— Да вот он, вот он!
— Держи, держи!
— Стоять!
— А ну!
— На землю вали, вдруг у него пистолет!
— На землю, сука!
Голоса были где-то далеко, не здесь, совсем не здесь — как будто это были и вовсе не голоса, а колокольчики. Дин-дон, дин-дон. Или это был дождь, барабанящий по лужам? Дин-дон.
Что-то толкнуло его вбок, опрокинуло, придавило к земле.
— Руки ему ломай, ломай руки!
Его перевернули на живот, с силой придавили лицом к пыльной дороге, заломили сзади руки. Боли он не чувствовал, но ощутил, как чье-то колено упирается в спину.
Щелкнули наручники.
Он видел перед собой, как капли дождя стучат по брусчатке.
Дин-дон.
— Пиджак. Смирнов, обыщи.
Его перевернули на бок, и чьи-то руки залезли в его карманы. Проморгавшись, Гельмут увидел перед собой каких-то людей в белых гимнастерках. Лица их были неразличимы.

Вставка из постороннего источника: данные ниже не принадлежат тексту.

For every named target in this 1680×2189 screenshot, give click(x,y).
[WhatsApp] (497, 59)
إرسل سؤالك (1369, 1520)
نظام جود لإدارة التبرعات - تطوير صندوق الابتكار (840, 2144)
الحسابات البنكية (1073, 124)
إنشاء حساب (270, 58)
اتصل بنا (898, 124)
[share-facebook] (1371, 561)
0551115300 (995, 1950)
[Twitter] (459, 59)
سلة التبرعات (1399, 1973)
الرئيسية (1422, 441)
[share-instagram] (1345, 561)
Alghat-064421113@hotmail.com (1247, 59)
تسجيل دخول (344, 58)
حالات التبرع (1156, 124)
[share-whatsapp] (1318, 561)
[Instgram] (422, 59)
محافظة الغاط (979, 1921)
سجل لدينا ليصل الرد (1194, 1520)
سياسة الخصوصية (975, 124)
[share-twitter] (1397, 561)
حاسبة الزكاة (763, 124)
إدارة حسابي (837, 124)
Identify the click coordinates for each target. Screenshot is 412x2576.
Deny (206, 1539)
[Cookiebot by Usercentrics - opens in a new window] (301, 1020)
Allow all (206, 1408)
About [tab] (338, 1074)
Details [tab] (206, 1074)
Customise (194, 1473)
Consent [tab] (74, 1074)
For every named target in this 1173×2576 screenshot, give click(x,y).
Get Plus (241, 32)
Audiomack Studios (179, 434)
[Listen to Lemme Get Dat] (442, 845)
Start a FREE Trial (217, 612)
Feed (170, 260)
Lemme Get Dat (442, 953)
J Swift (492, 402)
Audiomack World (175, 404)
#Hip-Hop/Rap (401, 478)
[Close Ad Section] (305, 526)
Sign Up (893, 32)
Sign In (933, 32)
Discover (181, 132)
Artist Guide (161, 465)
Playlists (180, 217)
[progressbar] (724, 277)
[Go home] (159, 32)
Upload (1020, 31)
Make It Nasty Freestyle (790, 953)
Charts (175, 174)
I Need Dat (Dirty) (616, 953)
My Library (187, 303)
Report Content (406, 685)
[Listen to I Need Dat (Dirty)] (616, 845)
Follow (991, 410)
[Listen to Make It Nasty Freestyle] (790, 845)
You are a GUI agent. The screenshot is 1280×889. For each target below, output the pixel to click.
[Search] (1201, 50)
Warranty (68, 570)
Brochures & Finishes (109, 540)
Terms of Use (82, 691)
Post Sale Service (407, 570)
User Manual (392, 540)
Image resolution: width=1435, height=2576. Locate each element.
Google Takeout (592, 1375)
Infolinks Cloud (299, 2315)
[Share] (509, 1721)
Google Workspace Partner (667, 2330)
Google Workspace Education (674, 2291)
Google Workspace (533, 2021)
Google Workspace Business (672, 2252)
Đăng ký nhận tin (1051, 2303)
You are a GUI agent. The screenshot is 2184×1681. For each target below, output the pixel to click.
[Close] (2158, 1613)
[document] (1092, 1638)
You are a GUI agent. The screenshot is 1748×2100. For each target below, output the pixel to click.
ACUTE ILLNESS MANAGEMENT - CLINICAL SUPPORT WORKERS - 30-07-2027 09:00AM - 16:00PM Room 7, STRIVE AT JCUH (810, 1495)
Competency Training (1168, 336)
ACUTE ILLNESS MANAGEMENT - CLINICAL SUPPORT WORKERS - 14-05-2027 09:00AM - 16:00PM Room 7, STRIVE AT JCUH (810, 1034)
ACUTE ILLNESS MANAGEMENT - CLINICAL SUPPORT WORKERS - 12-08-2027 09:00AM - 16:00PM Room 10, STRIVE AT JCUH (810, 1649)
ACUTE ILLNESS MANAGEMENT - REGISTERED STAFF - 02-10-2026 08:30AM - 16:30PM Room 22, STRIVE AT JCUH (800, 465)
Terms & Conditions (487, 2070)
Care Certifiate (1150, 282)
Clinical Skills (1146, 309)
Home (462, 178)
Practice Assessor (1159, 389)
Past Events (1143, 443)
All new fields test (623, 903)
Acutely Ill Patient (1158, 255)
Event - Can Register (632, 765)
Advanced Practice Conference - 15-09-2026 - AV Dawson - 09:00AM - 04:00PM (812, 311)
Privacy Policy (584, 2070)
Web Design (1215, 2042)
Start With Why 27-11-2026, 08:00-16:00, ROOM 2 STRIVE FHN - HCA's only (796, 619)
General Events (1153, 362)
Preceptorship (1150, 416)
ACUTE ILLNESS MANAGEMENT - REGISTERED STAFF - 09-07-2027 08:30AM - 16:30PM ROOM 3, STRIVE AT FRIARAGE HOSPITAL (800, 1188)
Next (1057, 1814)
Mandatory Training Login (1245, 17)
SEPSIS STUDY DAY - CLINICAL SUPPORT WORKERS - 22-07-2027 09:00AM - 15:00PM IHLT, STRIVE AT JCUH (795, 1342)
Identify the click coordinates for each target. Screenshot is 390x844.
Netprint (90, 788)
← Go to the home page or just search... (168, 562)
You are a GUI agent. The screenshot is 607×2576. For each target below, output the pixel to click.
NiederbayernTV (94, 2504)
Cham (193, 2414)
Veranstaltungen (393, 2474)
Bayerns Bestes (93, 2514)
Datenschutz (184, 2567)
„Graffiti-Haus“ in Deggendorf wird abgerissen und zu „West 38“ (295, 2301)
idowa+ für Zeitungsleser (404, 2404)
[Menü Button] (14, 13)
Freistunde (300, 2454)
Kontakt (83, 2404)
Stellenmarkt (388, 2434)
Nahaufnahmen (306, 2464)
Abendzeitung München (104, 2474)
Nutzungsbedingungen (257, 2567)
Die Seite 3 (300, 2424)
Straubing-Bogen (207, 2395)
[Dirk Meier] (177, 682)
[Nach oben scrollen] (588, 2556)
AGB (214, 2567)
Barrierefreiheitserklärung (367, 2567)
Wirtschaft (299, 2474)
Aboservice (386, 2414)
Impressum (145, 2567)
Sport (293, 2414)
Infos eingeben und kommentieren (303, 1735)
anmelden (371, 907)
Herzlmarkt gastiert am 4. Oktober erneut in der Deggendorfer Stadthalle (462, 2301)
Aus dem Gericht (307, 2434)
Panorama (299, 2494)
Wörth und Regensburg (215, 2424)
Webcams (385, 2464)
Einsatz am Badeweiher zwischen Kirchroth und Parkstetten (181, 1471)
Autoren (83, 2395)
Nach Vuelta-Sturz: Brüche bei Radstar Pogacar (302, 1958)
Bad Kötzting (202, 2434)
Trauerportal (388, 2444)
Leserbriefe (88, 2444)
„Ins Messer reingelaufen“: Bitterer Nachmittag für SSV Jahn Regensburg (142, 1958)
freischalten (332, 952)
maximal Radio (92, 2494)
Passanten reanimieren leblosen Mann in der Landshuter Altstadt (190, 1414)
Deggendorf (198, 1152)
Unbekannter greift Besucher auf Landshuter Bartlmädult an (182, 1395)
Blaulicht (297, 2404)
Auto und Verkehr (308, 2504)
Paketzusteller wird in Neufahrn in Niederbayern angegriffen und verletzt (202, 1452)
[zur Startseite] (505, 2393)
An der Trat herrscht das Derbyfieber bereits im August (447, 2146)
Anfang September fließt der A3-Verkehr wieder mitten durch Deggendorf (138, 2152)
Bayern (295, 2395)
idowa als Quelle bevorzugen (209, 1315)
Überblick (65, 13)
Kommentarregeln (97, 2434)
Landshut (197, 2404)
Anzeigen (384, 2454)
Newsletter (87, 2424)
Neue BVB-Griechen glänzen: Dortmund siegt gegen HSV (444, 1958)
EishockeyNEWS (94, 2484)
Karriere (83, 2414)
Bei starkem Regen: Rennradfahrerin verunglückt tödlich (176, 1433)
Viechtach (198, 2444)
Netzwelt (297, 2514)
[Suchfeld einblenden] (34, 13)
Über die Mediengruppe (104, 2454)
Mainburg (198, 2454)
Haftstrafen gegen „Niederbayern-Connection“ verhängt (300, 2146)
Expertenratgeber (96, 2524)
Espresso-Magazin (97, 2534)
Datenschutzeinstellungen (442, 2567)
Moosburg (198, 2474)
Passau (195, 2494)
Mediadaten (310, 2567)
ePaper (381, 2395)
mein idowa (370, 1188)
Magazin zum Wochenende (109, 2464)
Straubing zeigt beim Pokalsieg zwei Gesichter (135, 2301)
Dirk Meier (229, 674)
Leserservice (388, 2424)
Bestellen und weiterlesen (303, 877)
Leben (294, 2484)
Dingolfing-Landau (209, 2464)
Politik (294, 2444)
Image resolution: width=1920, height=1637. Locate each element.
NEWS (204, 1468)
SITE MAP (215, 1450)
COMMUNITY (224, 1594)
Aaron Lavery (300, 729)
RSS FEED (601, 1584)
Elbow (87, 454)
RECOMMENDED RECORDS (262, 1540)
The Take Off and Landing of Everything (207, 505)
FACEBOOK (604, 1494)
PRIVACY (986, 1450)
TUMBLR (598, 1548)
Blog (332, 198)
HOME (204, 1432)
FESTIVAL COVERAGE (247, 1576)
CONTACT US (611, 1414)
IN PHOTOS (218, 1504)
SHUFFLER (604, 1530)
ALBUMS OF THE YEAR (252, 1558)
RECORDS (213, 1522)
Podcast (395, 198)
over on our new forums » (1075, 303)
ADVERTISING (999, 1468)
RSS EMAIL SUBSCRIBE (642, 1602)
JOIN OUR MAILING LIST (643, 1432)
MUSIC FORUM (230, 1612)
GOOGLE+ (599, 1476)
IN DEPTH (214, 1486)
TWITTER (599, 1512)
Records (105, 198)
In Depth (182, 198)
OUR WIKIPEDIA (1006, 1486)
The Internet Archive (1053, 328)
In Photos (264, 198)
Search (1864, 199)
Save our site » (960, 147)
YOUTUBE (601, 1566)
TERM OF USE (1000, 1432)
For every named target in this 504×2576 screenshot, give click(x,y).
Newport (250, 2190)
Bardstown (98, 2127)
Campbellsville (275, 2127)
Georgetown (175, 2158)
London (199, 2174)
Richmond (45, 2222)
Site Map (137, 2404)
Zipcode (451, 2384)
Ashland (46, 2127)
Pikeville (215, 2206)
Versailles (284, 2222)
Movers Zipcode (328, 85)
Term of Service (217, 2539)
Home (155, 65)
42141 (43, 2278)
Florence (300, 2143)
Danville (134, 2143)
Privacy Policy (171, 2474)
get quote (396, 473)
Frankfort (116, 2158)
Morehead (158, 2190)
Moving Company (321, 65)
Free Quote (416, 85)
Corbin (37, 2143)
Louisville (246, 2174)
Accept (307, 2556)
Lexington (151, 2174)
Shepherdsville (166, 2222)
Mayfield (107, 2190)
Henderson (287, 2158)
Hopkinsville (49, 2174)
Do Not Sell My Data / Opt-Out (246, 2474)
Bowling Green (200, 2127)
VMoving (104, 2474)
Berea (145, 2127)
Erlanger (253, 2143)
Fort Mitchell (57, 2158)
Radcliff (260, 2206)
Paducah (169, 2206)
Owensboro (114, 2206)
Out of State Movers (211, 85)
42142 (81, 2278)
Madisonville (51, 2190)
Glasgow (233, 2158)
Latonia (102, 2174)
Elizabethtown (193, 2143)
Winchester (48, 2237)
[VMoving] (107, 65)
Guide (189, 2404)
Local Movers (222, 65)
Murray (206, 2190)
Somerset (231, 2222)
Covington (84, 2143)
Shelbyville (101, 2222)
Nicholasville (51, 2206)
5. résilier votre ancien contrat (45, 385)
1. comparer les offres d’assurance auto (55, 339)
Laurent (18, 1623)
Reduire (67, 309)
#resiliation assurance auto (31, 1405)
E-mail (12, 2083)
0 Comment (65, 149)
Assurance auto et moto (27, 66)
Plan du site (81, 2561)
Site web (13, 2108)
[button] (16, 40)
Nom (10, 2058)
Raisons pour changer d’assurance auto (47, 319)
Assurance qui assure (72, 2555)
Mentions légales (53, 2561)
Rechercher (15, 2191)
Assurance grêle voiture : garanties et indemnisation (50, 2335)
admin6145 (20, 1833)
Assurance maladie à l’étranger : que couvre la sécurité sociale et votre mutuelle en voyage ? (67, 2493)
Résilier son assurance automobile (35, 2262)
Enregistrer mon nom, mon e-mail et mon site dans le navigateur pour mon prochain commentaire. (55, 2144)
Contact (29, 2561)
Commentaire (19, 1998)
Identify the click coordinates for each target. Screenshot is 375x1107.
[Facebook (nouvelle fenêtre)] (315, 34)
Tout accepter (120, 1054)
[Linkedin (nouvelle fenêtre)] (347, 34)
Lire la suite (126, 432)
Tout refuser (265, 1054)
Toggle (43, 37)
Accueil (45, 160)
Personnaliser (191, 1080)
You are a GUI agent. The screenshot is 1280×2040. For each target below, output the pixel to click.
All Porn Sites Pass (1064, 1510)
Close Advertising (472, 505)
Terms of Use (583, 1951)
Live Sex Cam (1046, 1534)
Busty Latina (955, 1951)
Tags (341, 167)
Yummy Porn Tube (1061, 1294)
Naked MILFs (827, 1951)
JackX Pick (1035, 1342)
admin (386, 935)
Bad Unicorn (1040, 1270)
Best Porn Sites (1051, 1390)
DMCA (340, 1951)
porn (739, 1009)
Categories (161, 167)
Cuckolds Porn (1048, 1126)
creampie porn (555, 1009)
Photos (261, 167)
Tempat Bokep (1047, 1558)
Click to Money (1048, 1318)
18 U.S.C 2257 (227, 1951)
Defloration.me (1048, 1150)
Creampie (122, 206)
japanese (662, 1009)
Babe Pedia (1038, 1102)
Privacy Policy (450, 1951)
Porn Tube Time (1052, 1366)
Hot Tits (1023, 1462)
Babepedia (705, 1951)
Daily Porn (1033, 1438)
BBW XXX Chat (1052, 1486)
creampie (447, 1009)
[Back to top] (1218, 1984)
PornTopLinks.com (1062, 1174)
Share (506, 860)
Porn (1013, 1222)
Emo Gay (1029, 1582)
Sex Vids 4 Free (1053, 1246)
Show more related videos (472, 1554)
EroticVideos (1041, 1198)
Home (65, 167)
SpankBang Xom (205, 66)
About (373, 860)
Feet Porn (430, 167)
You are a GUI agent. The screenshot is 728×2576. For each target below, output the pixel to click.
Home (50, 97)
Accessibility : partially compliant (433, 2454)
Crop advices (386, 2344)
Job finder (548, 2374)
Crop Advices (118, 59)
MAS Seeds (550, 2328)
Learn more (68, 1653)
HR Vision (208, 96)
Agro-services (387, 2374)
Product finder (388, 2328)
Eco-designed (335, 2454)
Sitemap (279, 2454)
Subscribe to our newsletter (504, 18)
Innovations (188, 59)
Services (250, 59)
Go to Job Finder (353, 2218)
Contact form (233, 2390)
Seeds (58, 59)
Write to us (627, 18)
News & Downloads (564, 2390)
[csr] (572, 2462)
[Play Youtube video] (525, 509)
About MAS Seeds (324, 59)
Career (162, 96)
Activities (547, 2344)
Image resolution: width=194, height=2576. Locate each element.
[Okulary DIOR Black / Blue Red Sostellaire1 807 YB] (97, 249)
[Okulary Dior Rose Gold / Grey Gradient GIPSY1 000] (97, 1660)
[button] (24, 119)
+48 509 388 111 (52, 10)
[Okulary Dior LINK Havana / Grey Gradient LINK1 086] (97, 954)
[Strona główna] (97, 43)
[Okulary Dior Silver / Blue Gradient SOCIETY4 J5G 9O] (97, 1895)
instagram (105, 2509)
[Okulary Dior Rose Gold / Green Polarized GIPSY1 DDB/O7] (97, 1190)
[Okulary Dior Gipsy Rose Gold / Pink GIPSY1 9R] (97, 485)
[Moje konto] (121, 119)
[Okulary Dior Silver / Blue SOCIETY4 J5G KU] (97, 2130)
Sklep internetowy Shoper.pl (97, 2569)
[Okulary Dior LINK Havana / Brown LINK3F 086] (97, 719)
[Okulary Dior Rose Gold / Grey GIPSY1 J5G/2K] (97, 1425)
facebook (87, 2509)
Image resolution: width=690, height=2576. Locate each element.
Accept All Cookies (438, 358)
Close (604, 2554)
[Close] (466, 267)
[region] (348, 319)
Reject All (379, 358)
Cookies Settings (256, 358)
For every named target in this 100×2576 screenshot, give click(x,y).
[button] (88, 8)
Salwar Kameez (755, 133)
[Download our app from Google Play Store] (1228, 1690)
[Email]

— Наган в кармане. А в нагрудном вот, паспорт. И еще один.
— Дай сюда. Сафонов… товарищ капитан, посмотрите.
— Эй, ребята, это же тот.
— Который?
— Ориентировку из НКВД помнишь?
— Два паспорта, глянь.
Господи, какая ориентировка, какие паспорта, вы посмотрите, дождь, наконец-то дождь. Гельмут снова рассмеялся.
— Он с ума сошел.
— Да один хрен, он из ориентировки!
— Тот самый, что ли?
— Ну посмотри на лицо. И фамилия.
— Ах ты ж.
Кто-то пнул его сапогом в живот. Гельмут скорчился от боли.
— Эй-эй, не бей пока.
— Да я легонечко. Он же нелюдь, он весь в крови и хохочет тут, как бес.
— Давай, поднимай — и в участок. Я позвоню кому надо.
Его подняли на ноги, подхватили под заломленные руки и повели.
Смешные, думал Гельмут. Такой дождь идет, а вы.
Дин-дон, дин-дон.
Из воспоминаний Гельмута Лаубе. Запись от 1 октября 1969 года, Восточный Берлин
Бергнер спас меня от смерти на Колыме. Я не смог излечиться от туберкулеза, но через четыре месяца в больнице меня признали годным к легким работам. Вернувшись в лагерь, я занимался в основном распилкой дров. Мне повезло не превратиться в «доходягу» — так на Колыме называли тех, кто был истощен настолько, что уже не мог работать, и участь их была, как правило, незавидной.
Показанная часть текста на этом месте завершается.